Mam nadzieję, że komisja bardzo szybko wyjaśni sprawę - powiedział w "Jeden na jeden" marszałek Senatu Stanisław Karczewski o pracach komisji, która ma zbadać karierę Bartłomieja Misiewicza, byłego rzecznika ministra obrony narodowej.
Pierwsze posiedzenie komisji ma się rozpocząć o godz. 11. - To będzie na pewno rzeczowa, merytoryczna rozmowa i z panem Misiewiczem, pewno również z panem Antonim Macierewiczem, ministrem obrony narodowej - powiedział rano Karczewski.
Informacje o tym, że Macierewicz stanie w czwartek przed komisją potwierdził w rozmowie z PAP członek komisji, poseł PiS Marek Suski.
Karczewski podkreślił w "Jeden na jeden", że członkowie komisji: dwaj wiceprezesi partii Joachim Brudziński i Mariusz Kamiński oraz Marek Suski, także członek Komitetu Politycznego PiS, są doświadczonymi politykami. - Mam nadzieję, że bardzo szybko wyjaśnią tę sprawę. Komisja jest powołana doraźnie i bardzo szybko - dodał.

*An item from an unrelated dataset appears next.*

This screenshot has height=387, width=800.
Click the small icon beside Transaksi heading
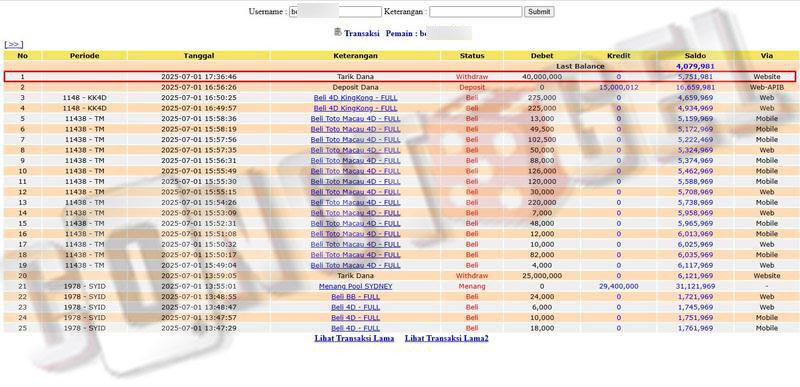[338, 32]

Pytany, czy decyzja zapadnie w czwartek, powiedział, że lepiej byłoby, żeby decyzje i ostateczne rozwiązania nastąpiły przed świętami.
Zaznaczył, że "sprawa niepotrzebnie długo się ciągnie i wpływa na wizerunek Prawa i Sprawiedliwości".
"Byłem zszokowany"
Karczewski skomentował także fakt zatrudnienia Misiewicza w Polskiej Grupie Zbrojeniowej jako pełnomocnika zarządu ds. komunikacji oraz środowych publikacji "Faktu" oraz "Rzeczpospolitej". Jak podały gazety, były rzecznik Macierewicza miał tam zarabiać 50 tys. zł. Spółka zaprzeczyła tym doniesieniom. Chwilę po godz. 18 pojawił się komunikat o rozwiązaniu umowy z Bartłomiejem Misiewiczem za porozumieniem stron.
Marszałek Senatu powiedział, że był zszokowany informacjami o zarobkach Misiewicza.
- Dowiedziałem się, że młody, 27-letni człowiek, wokół którego było dużo zamieszania, niejasności i znaków zapytania, ma taką wysoką pensję. Tak nie powinno być - ocenił.
Przyznał, że wcześniej nie wiedział o takiej sytuacji. Dodał, że sądząc po reakcji przez Jarosław Kaczyński również.
Pytany, co go najbardziej bulwersuje w tej sprawie, powiedział, że "ekstrawagancka kariera młodego człowieka, który nie ma pełnego wykształcenia, takiego na dzisiejsze czasy".
Odniósł się także do sytuacji szefa MON Antoniego Macierewicza. - Nie wiem, jaki był wpływ pana ministra Antoniego Macierewicza na to, że otrzymał taką funkcję pan Bartłomiej Misiewicz - powiedział.
Karczewski komentując doniesienia, że szef MON po świętach może stracić stanowisko, powiedział że premier podejmuje decyzje i ocenia ministrów.
"Naprawimy wymiar sprawiedliwości"
Karczewski mówił także o projekcie ustawy o sądach powszechnych, który został złożony w środę w Sejmie przez posłów PiS. Zakłada m.in. że minister sprawiedliwości będzie mógł powoływać prezesów sądów apelacyjnych, okręgowych i rejonowych bez konieczności uzyskiwania opinii o kandydatach od zgromadzeń ogólnych tych sądów. - Chciałbym, żeby wreszcie skończył się zły czas dla wymiaru sprawiedliwości w Polsce - podkreślił marszałek Senatu. Jego zdaniem wymaga on naprawy. - Idziemy w dobra stronę. Chcemy naprawić i naprawimy wymiar sprawiedliwości, bo tego chcą obywatele - dodał.